Ese vacío no era casual. Los autores sostienen que el conocimiento sobre la región se construyó durante décadas desde perspectivas externas —especialmente textos vinculados al mundo hitita—, mientras el oeste anatolio quedaba relegado a nota al pie. Aquí entra el golpe de realidad: cuando los arqueólogos conectan los puntos, aparece una red de asentamientos que encaja con la hipótesis de una cultura luvita con peso propio.

El catálogo, accesible públicamente, permite explorar los yacimientos mediante un sistema georreferenciado y estandarizado. Para los arqueólogos, esto es clave: no se trata solo de listar lugares, sino de poder analizar relaciones regionales distancias, accesos, recursos, conectividad sin depender de intuiciones o de “lo que siempre se dijo”.
Arqueólogos detectan patrones: a un día de camino y cerca de recursos
Uno de los resultados más llamativos es la regularidad espacial. Los arqueólogos observan que muchos asentamientos aparecen separados por intervalos aproximados de 17 kilómetros, una distancia muy cercana a un día de viaje a pie en condiciones antiguas. En la costa, además, los puntos tienden a alinearse con puertos naturales, lo que sugiere una lógica marítima que encaja con un territorio mirando al Egeo, no de espaldas a él.

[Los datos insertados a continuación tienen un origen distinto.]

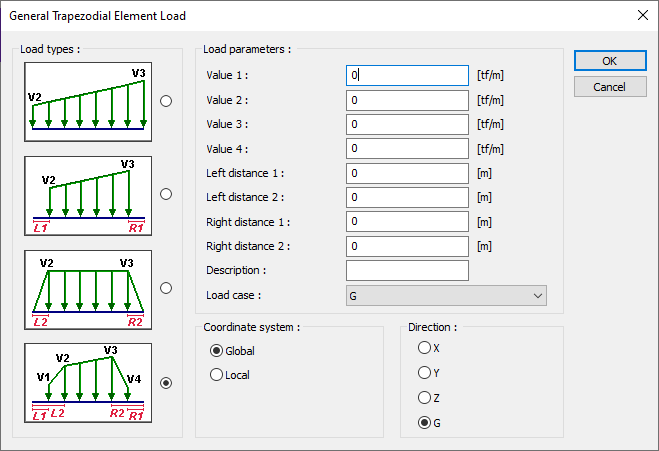The width and height of the screenshot is (659, 451).
Task: Choose the Local coordinate system option
Action: coord(217,375)
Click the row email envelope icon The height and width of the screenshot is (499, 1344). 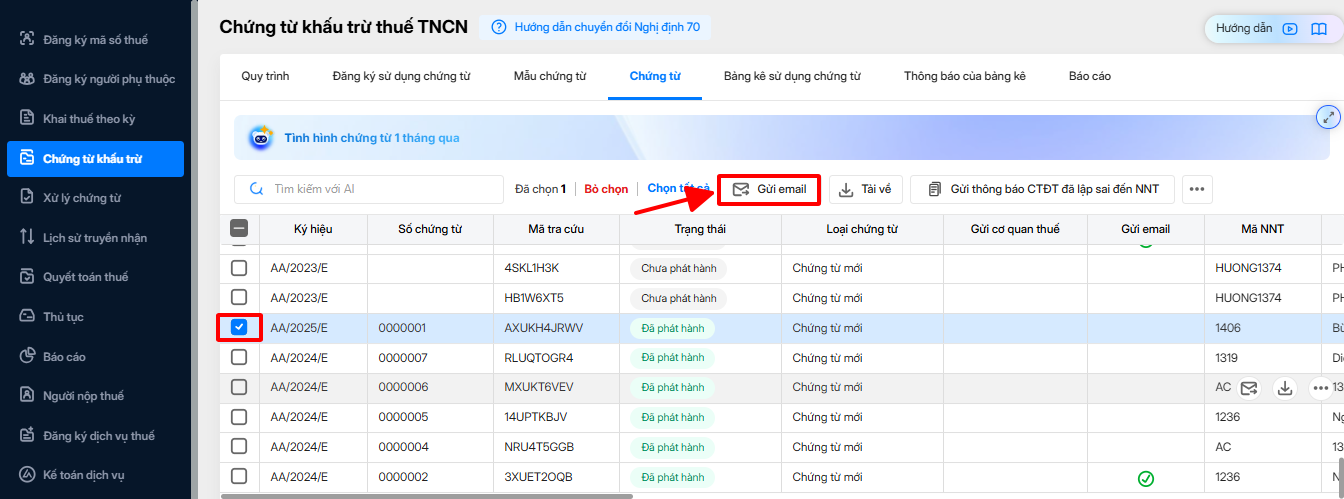[1249, 388]
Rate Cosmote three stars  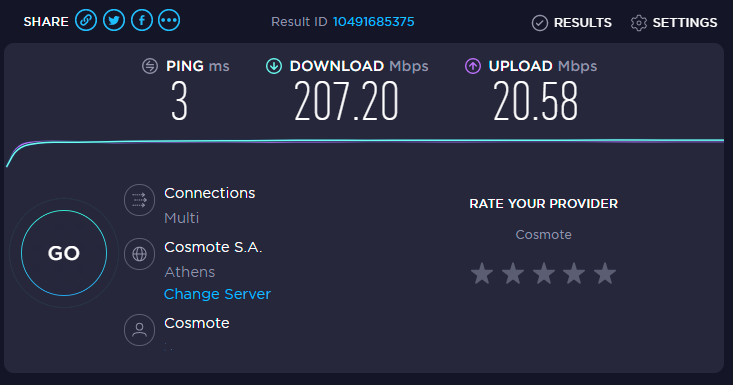[544, 273]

La elección del lugar tampoco parece aleatoria: los arqueólogos señalan que la fertilidad de los suelos fue determinante, y que las comunidades evitaban a menudo llanuras aluviales, optando por terrenos ligeramente elevados cerca de agua fiable. Las cimas y lomas importaban por una razón simple y brutal: control de pasos, visibilidad y capacidad de fortificación. En la Edad del Bronce, el paisaje no era “bonito”; era estrategia.
El atlas también permite cruzar datos sobre proximidad a recursos minerales, rutas y densidad de redes y lagos misteriosos. Los autores destacan que esta escala de análisis es relativamente nueva para la zona y que abre la puerta a preguntas más finas: ¿qué asentamientos actuaban como nodos?, ¿cuáles eran satélites?, ¿dónde se concentraba la riqueza?
Y aquí llega el punto que más titulares genera: si existió una esfera luvita fuerte en esta franja del mapa, muchas piezas famosas podrían recolocarse. Los arqueólogos mencionan que, al integrar Troya y su entorno regional en el relato, algunos enigmas clásicos del Mediterráneo tardío empiezan a sonar menos a mito y más a historia con lagunas: la identidad de los Pueblos del Mar, el colapso del reino hitita o incluso hasta qué punto hubo un conflicto comparable a una “guerra de Troya” más allá de la épica.
“Para responder a las grandes preguntas pendientes de la arqueología mediterránea, debemos incorporar Troya y la cultura de las regiones que la rodeaban —los luvitas— a nuestras reconstrucciones”, sostienen los autores del trabajo. Para los arqueólogos, esta frase resume el cambio de enfoque: menos relato heredado y más evidencia regional acumulada.
En el fondo, el hallazgo tiene un mensaje muy actual: durante siglos, el mapa arqueológico no solo dependió de lo que había bajo tierra, sino de lo que se quería mirar. Y ahora, con datos abiertos y herramientas geoespaciales, los arqueólogos están obligando a la Edad del Bronce a contar una versión más completa, aunque incomode a los relatos demasiado cómodos.